How could the election of Macron impact the French stock market?
The re-election of Emmanuel Macron will mean the status quo will remain, removing a tail risk, even though there is a sense of division in the country that may hinder the reform agenda, along with growing fears on the level of the French debt, which will limit the capacity to act.
French large-cap stocks have outperformed the rest of Europe in the five years of Macron’s first presidency and could thus regain some of their losses after the re-election. However, global drivers are likely to prevail over domestic ones – in particular, exposure to China and to the Russia-Ukraine war. The more domestic-oriented small caps could benefit from hope of further structural reforms and higher investment which would boost competitiveness. Macron’s second term should be positive for the relative performance of French equities and the EUR/USD. Investors could play the French cycle through financials, infrastructure and industrial sectors.
What can French equities bring to a global equity portfolio, with a particular focus on ESG?
France’s CAC 40 emissions data are dominated by fossil fuels, manufacturing and material production.
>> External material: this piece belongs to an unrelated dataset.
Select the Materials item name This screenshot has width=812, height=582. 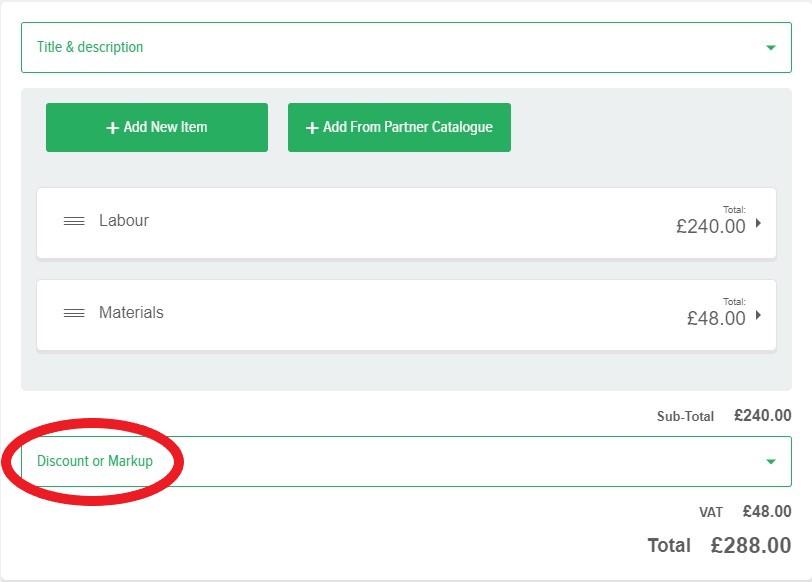point(131,312)
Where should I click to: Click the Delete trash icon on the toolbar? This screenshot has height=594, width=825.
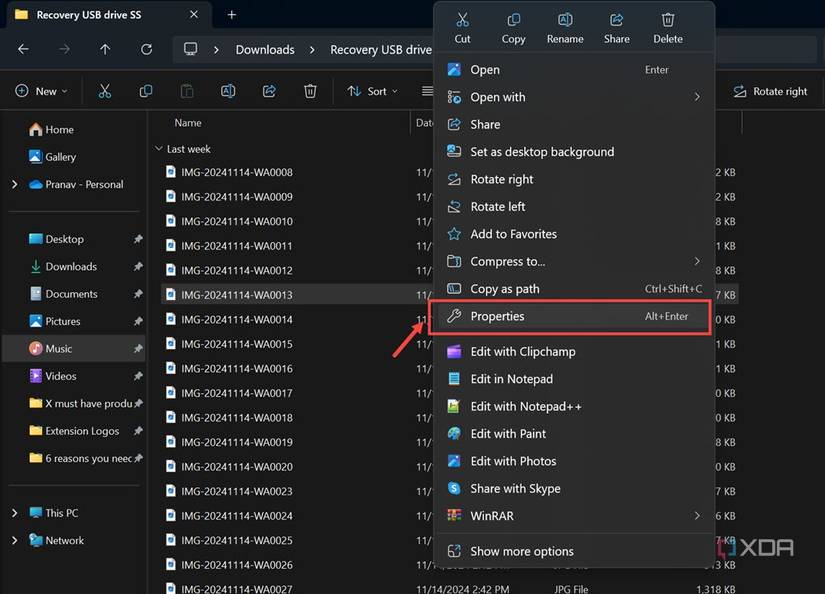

The 2021 index temperature scores show that France was aligned with a 2.7°C temperature increase, a better result than Canada (+3.1°C), the UK (+3.1°C), Japan, as well as the United States (+3.0°C). France is on par with Italy while Germany is doing marginally better (+2.2°C). The French index shows the lowest rate of companies without climate targets, a good start for companies to outperform in this regard. Aside from this general remark, French equities offer undisputed exposure to the energy transition, with a rich panel of companies positively active in the construction sector, including building and electric material producers. Despite some negatives, the luxury sector generally performs better in ESG rankings than mainstream retail companies. The French index also offers a fair exposure to hydrogen mobility. Combining enhanced transparency and lower carbon emissions, French companies are well perceived by the traditional ESG rating agencies used by many investors. French companies enjoy enhanced transparency, as since Grenelle II (2010)1 , French ESG disclosure obligations have been more stringent than those of other EU member states. For instance, French companies are required to have their non-financial reporting audited by a third party, which is not the case currently at the EU level under the Non-Financial Reporting Directive (NFRD). Consequently, French companies are usually more transparent than their EU counterparts. This is valued by traditional ESG rating agencies, as their methodologies have significant ‘transparency bias’. With regard to reducing carbon emissions, due to the role of nuclear energy in the French energy mix, French companies with a significant share of their operations in France – and more broadly French companies overall – have lower Scope 2 emissions than their German counterparts, for instance, which rely on coal and natural gas as sources of electricity generation. Considering the weight of climate- and energy-related metrics in the methodologies of traditional ESG rating agencies, French companies are likely to be attractive from an ESG perspective.